Но это завтра, знал мальчишка. Завтра, не сейчас. Потому что сейчас — веселье.
Старый Махяр не отрицал. Он заметил крадущегося к нему парнишку ещё задолго до того, как то показался — Рун не понимал, как старику это удаётся? Что его выдавало? И тут же находил внутри себя ответ — он-то взрослый, чего ему стесняться? Захочет — наколдует, что ему, запретят? Послушает, плюнет, да разотрёт — повезло ему. Рун не скрывал своей зависти к годам старика. Он же, закряхтев, приподнялся, качнул кувшином в руке в сторону мальчишки, сделал немаленький глоток. Словно дорогому гостю, протянул кувшин как угощение: Рун припал к нему губами, надеясь отведать чудного взрослого напитка — вина. Поморщился, ибо вместо него в кувшине был кислый до бесконечности яблочный сок. Как такое вообще можно пить?
— Пришёл? — Словно утратив зрение, спросил Мяхар. Рун сел прямо перед ним, будто для пущей наглядности; старик потрепал его по голове, дыхнул винным духом.
— Везёт тебе… — мальчишка осмелился высказать свою зависть. Давно мечтал, думал, что будет звучать круто, а получилось глупо.
— Ты так думаешь? — старик точно не страдал от уверенности. Сомневался он почти в каждой мелочи, выискивая в ней каверзный, грызущий изнутри подвох. Не бегая по поручениям Матриарха, он либо торчал в Шпиле, либо спорил с каждым, до кого мог дотянуться. Другие взрослые считали его странным, Рун считал счастливым. Но скажи он ему об этом, старый чародей наверняка бы нашел и здесь повод для спора.
— Спать тебе не надо ложиться, вот. Лежишь тут, на звёзды смотришь. Колдуешь. Когда захочешь. Вино, пьёшь…
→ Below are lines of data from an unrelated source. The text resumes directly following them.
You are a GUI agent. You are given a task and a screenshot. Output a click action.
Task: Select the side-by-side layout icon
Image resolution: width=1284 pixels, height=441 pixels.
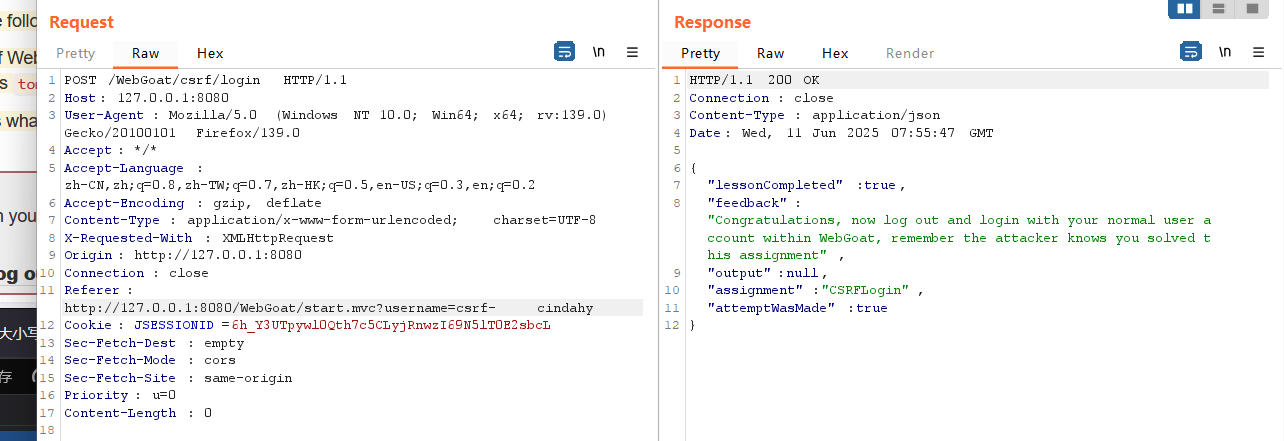point(1184,9)
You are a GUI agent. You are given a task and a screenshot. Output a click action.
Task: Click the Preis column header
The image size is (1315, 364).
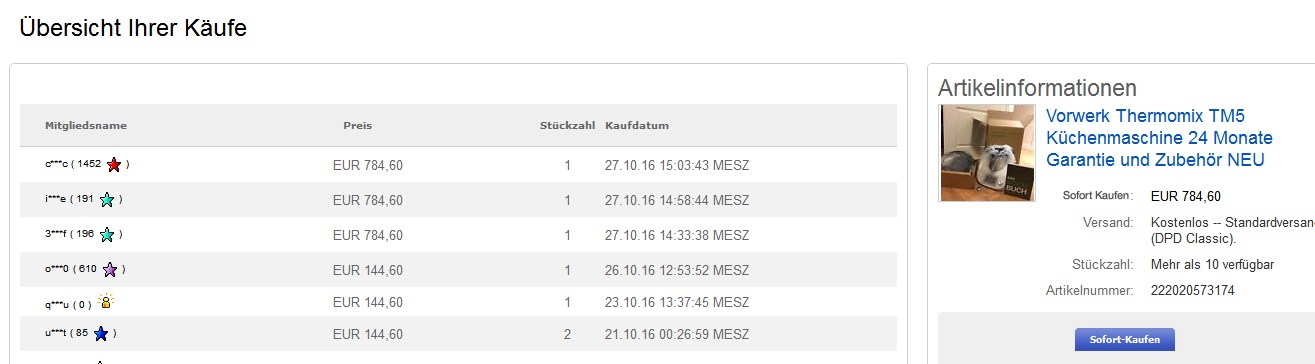point(357,126)
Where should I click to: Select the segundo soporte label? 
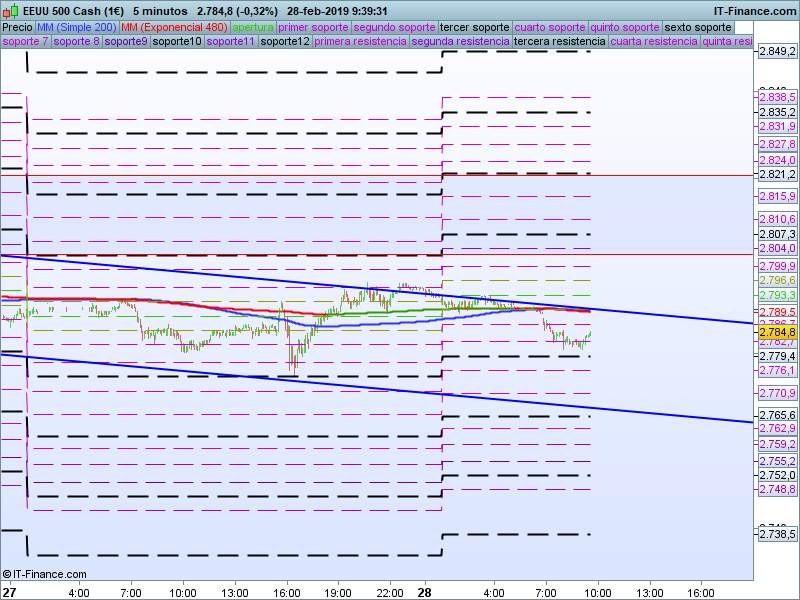(394, 27)
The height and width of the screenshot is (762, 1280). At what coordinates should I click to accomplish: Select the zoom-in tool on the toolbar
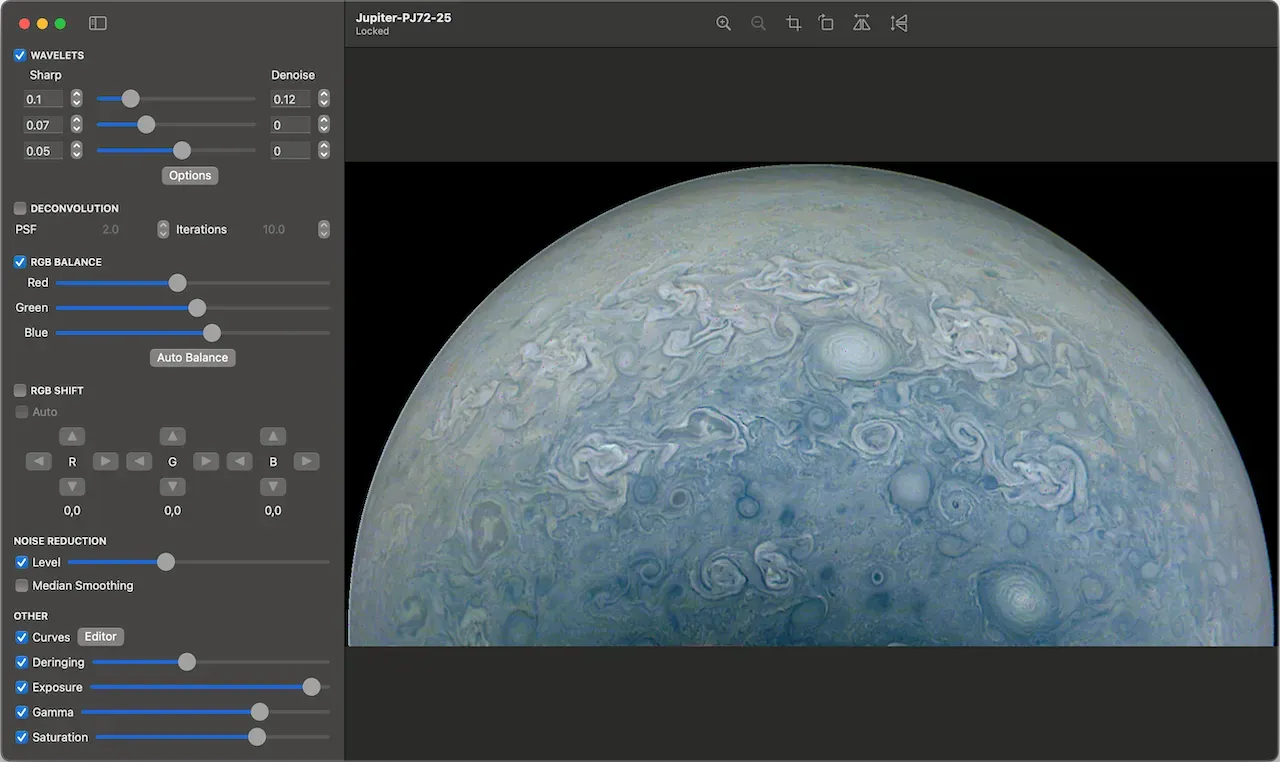(x=724, y=22)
— Сок, — Мяхар мягко запротестовал. — Яблочный. Куда в мои седины вино? Будешь ещё?
— Вино, — настаивал Рун, удивляясь собственной наглости. Сейчас, ждал он, сейчас Махяр стукнет его заклинанием по голове, подхватит, словно нашкодившего котёнка и притащит вниз, к остальным. Скажет — поглядите-ка! Сам мал, а спорить горазд! Неплохо бы проучить!
И ведь проучат так, что на всю жизнь запомнится…
Не ударил, не подхватил, не потащил. Лишь усмехнулся, отрицательно покачав головой.
— Экий паршивец, а? Мелок, что твоя горошина, а наглости на целую кукурузу! Ну-ка, говори, принёс?
Парень вместо ответа разжал кулачок, показал содержимое старику. Тот потрогал глиняный комок на ладони, всё ещё сомневаясь. Потом понимающе крякнул, взял себе, растёр меж пальцев, блаженно зажмурился. Сухая мана была под запретом, и хранилась лично у Матриарха — только сейчас до мальчишки дошло, что поймай его кто-нибудь с этой ношей, и уж ругали бы его точно не за ночную прогулку.